Saved data entries:
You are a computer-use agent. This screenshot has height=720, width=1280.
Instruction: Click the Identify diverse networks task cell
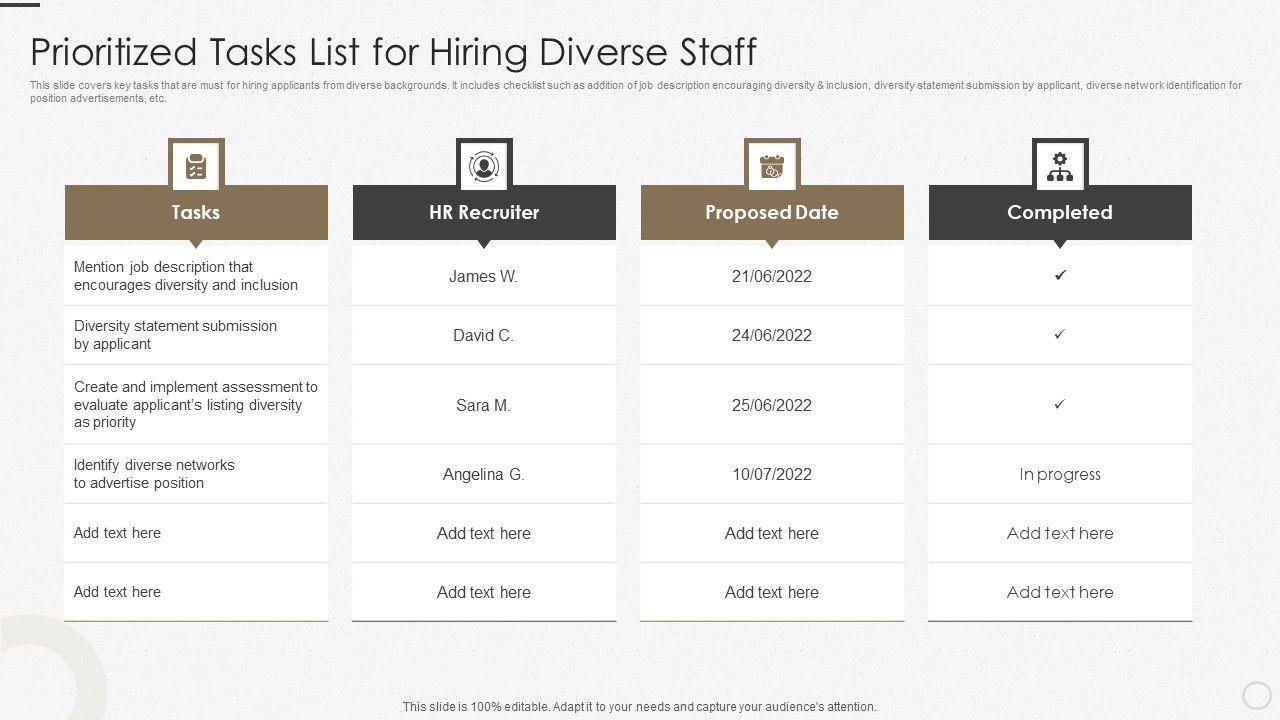click(x=154, y=474)
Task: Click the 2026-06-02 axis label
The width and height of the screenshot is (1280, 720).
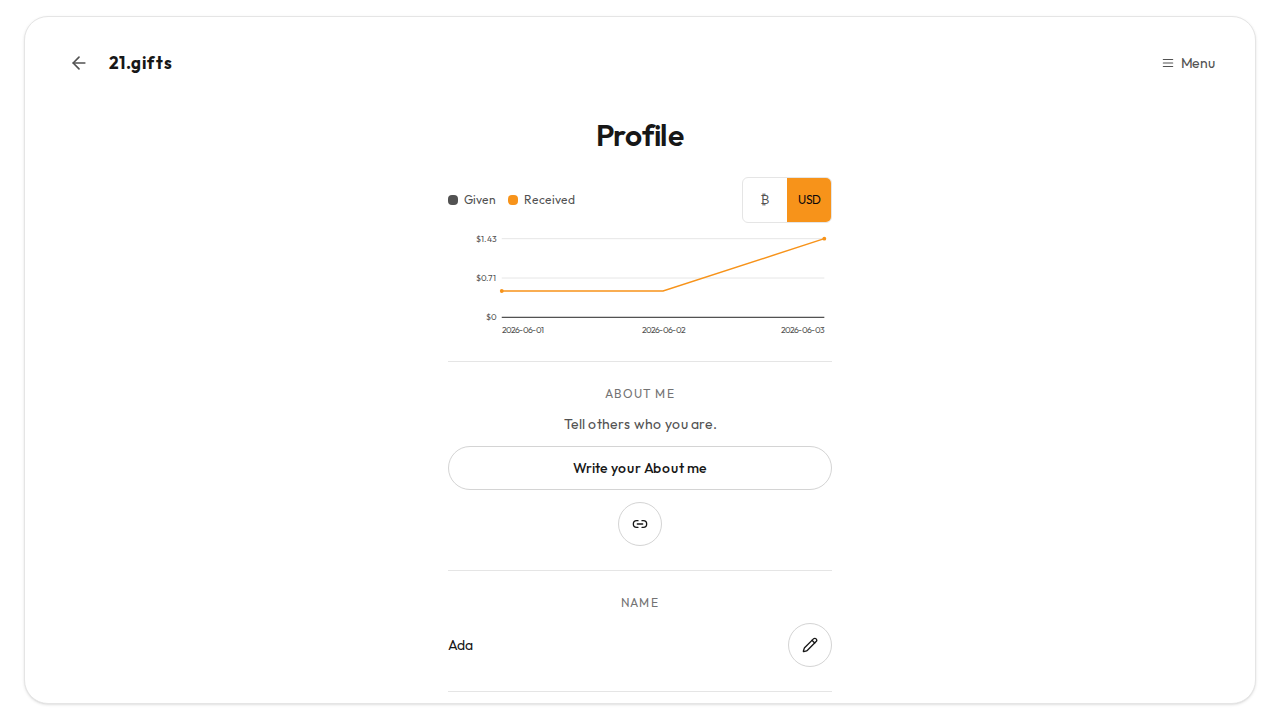Action: pyautogui.click(x=664, y=330)
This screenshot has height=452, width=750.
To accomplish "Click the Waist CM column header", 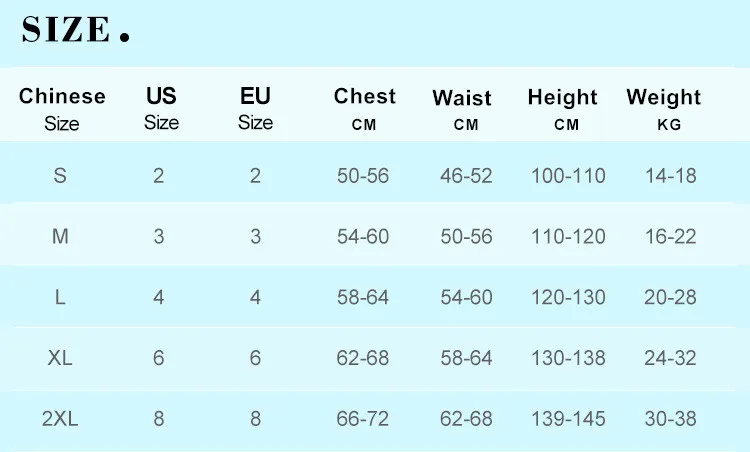I will point(462,110).
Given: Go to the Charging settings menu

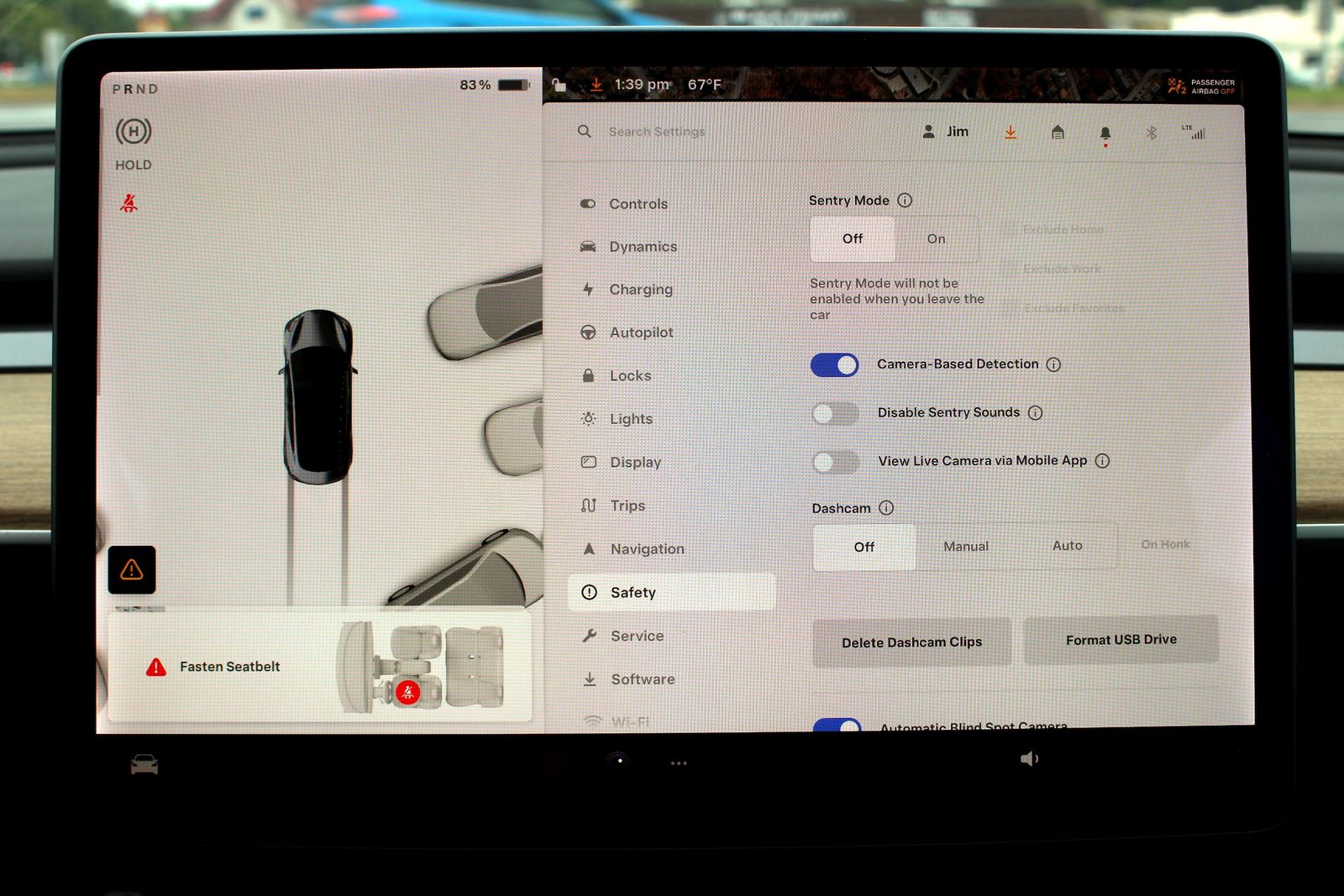Looking at the screenshot, I should click(640, 290).

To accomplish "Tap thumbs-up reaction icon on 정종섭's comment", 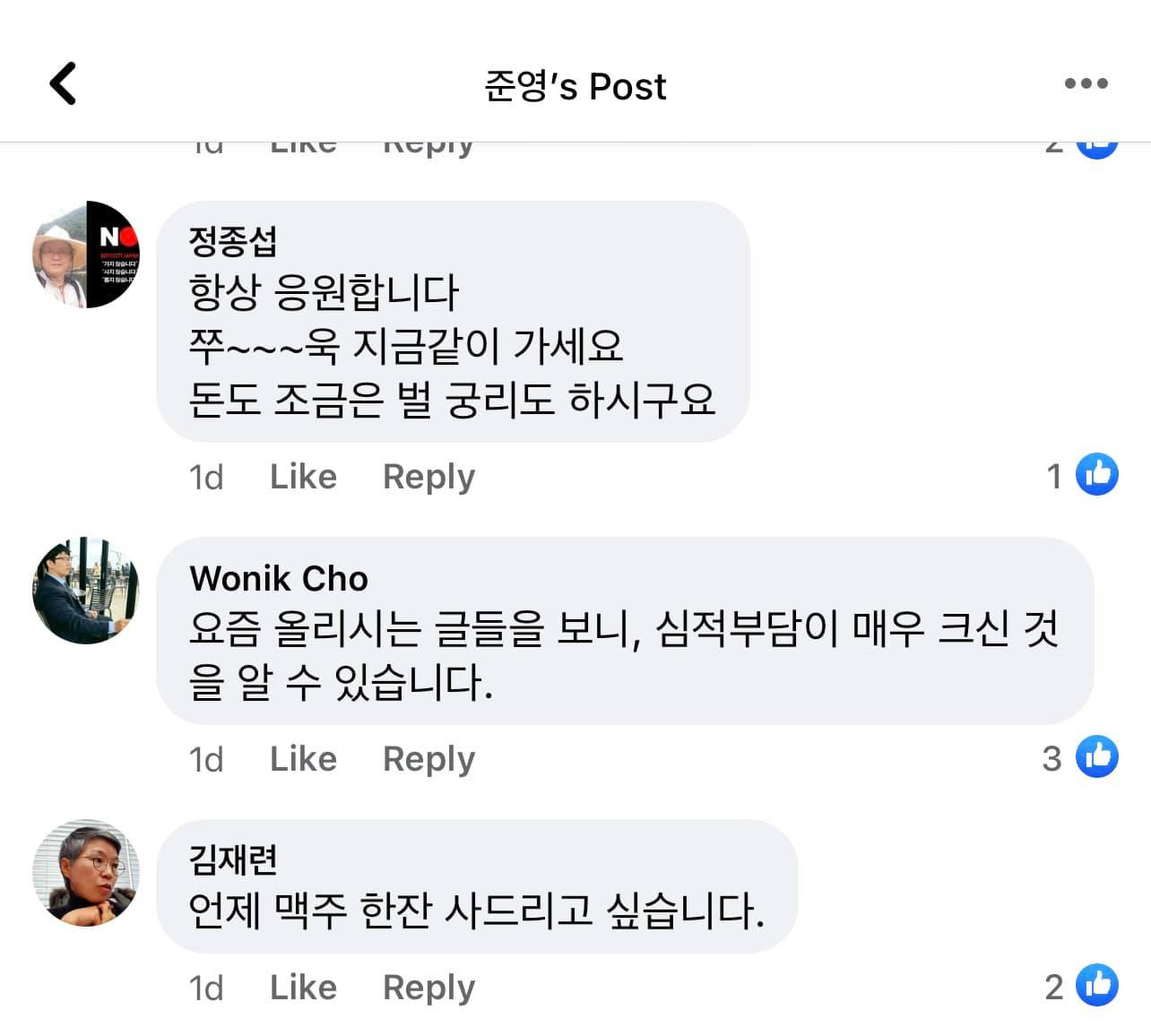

Aim of the exercise » The lines needed are those in the data above that hold the string "This"; copy each of them.

The completed task »
You are a computer-use agent. This screenshot has height=720, width=1280.
This screenshot has height=452, width=750.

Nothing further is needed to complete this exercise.